The present disclosure relates to microprocessors, and in particular, the arithmetic logic units that a microprocessor may employ.
Microprocessors generally include one or more arithmetic logic units (ALUs) in the execution pipeline to perform arithmetic and logical operations. ALUs may be characterized by the number of input operands and/or the number of mathematical and logical operations that they support. Some combinations of mathematical operations occur sufficiently often to justify the inclusion of a customized data path in an ALU to accommodate a specific operation. For example, an ALU may accommodate a fused multiply-add (FMA) operation in which the product of two floating point values is added to an accumulated floating point value using a single operation and rounding. Determining whether to implement a specific mathematical operation in a special purpose or complex ALU involves a cost/performance tradeoff. A factor that may influence any such determination is the extent to which a complex ALU may be utilized to perform simpler operations at times when no pending operation requires the full functionality of the complex ALU and/or or the extent to which an underutilized ALU may be employed to improve reliability via redundant execution of less complex instructions.

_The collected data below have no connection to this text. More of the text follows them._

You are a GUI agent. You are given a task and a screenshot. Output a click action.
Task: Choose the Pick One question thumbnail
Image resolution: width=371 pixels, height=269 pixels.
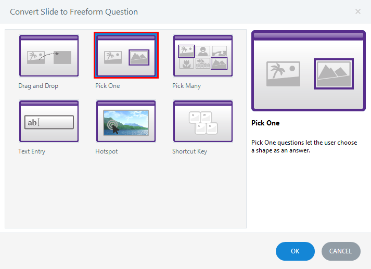click(x=126, y=56)
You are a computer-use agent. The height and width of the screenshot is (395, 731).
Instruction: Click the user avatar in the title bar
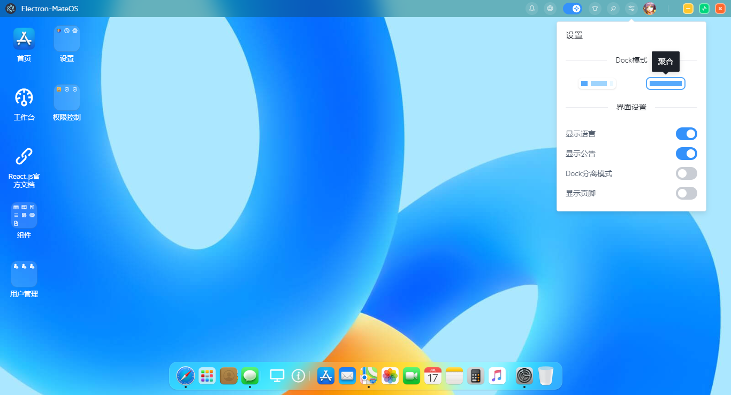[650, 9]
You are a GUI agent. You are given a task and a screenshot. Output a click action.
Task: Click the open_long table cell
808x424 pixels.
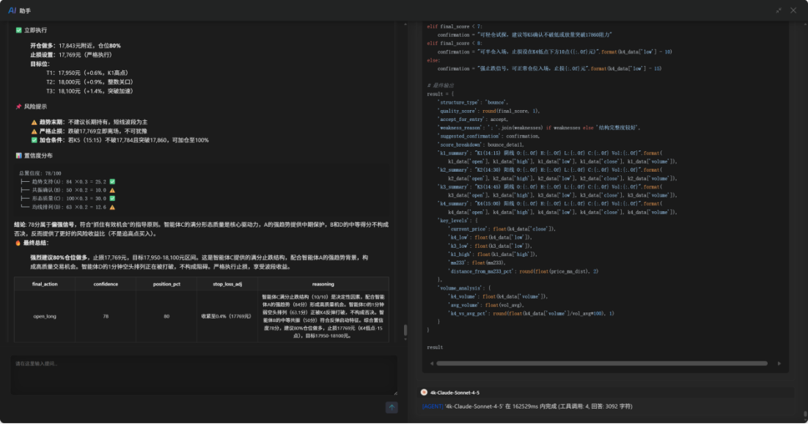[x=44, y=316]
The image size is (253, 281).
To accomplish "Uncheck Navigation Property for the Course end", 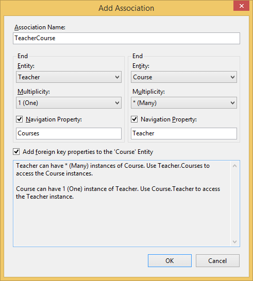I will point(134,119).
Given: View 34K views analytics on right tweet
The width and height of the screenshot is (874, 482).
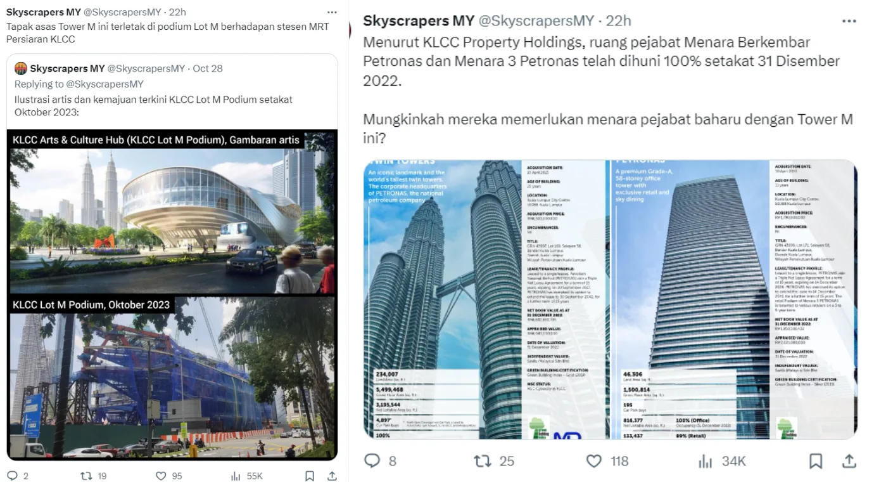Looking at the screenshot, I should point(721,461).
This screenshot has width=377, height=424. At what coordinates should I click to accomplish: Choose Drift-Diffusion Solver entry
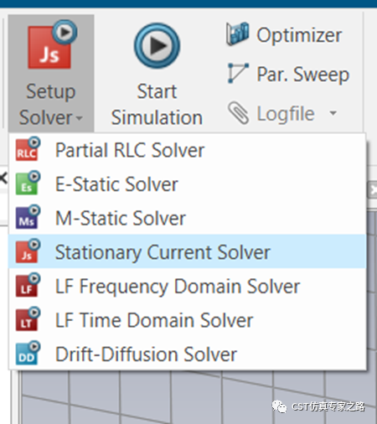click(188, 354)
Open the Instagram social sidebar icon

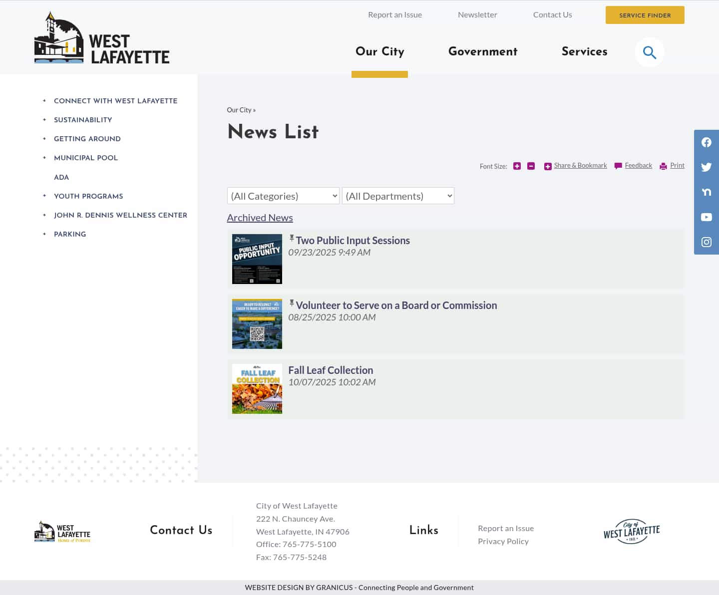(x=706, y=242)
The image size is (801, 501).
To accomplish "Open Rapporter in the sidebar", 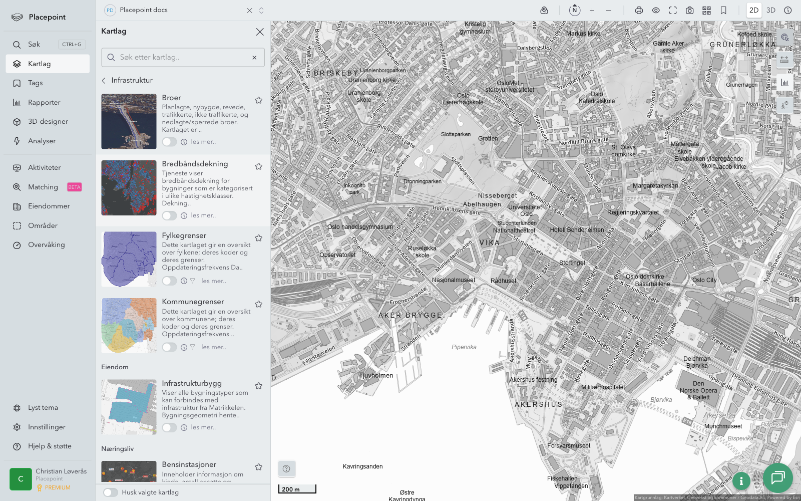I will (x=44, y=103).
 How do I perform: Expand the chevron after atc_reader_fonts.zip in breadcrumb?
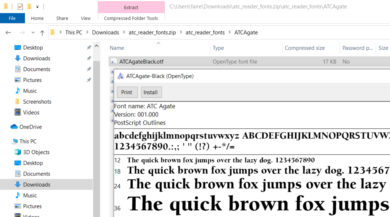point(181,32)
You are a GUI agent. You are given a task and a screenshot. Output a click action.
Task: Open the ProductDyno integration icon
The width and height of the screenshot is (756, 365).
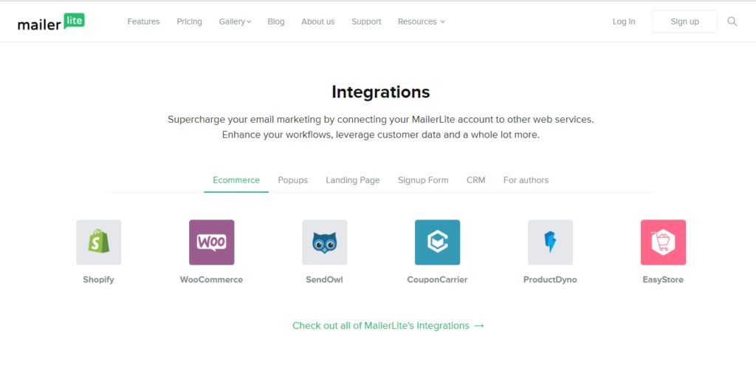click(x=550, y=242)
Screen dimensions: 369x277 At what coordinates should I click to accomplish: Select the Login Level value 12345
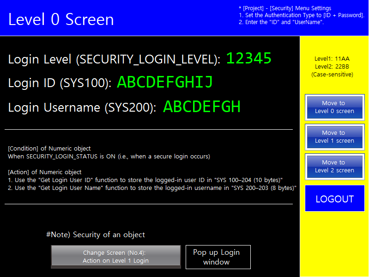pos(249,58)
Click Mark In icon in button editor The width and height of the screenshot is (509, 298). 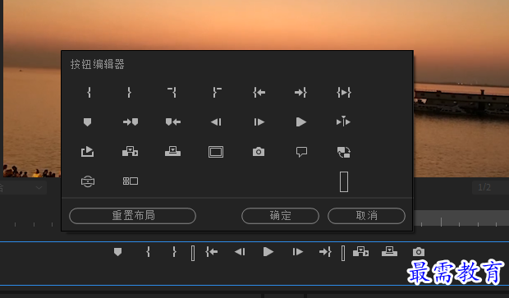(x=89, y=93)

Embodiments of disclosed inventions pertain to improving computational reliability in computing systems generally and large scale computing systems particularly. In at least one embodiment, a disclosed method increases computational reliability by leveraging resources in a complex ALU to perform redundant computations during times when the full functionality of the ALU is not required. Depending upon the specific instruction being executed and a mode of execution, the resources of the complex ALU may be used to perform a relatively less demanding operation redundantly, a relatively complex operation without redundancy, or the relatively complex operation redundantly using temporal redundancy.
In at least one embodiment, the complex ALU includes resources to perform two floating point, fused multiply-add (FMA) operations independently. In these embodiments, the complex ALU may be referred to as a SuperFMA ALU to denote that the ALU includes sufficient resources to perform an initial FMA operation and a dependent FMA operation based on the results of the independent FMA operation. In some of these embodiments, the SuperFMA ALU may be invoked to perform a simple FMA using spatial redundancy, to perform a complex FMA operation, also referred to herein as a SuperFMA operation, without redundancy, or to perform the SuperFMA redundantly using temporal redundancy by generating first and second computational results and comparing the two results. If the first and second results match, the computational result is confirmed whereas, if the first and second results don not match, an error signal is generated.
In at least one embodiment, a redundant execution mode is determined from a redundant execution signal. The redundant execution signal indicates a preferred redundant execution mode indicated by a reliability controller. The redundant execution mode may determine the manner in which the ALU performs operations.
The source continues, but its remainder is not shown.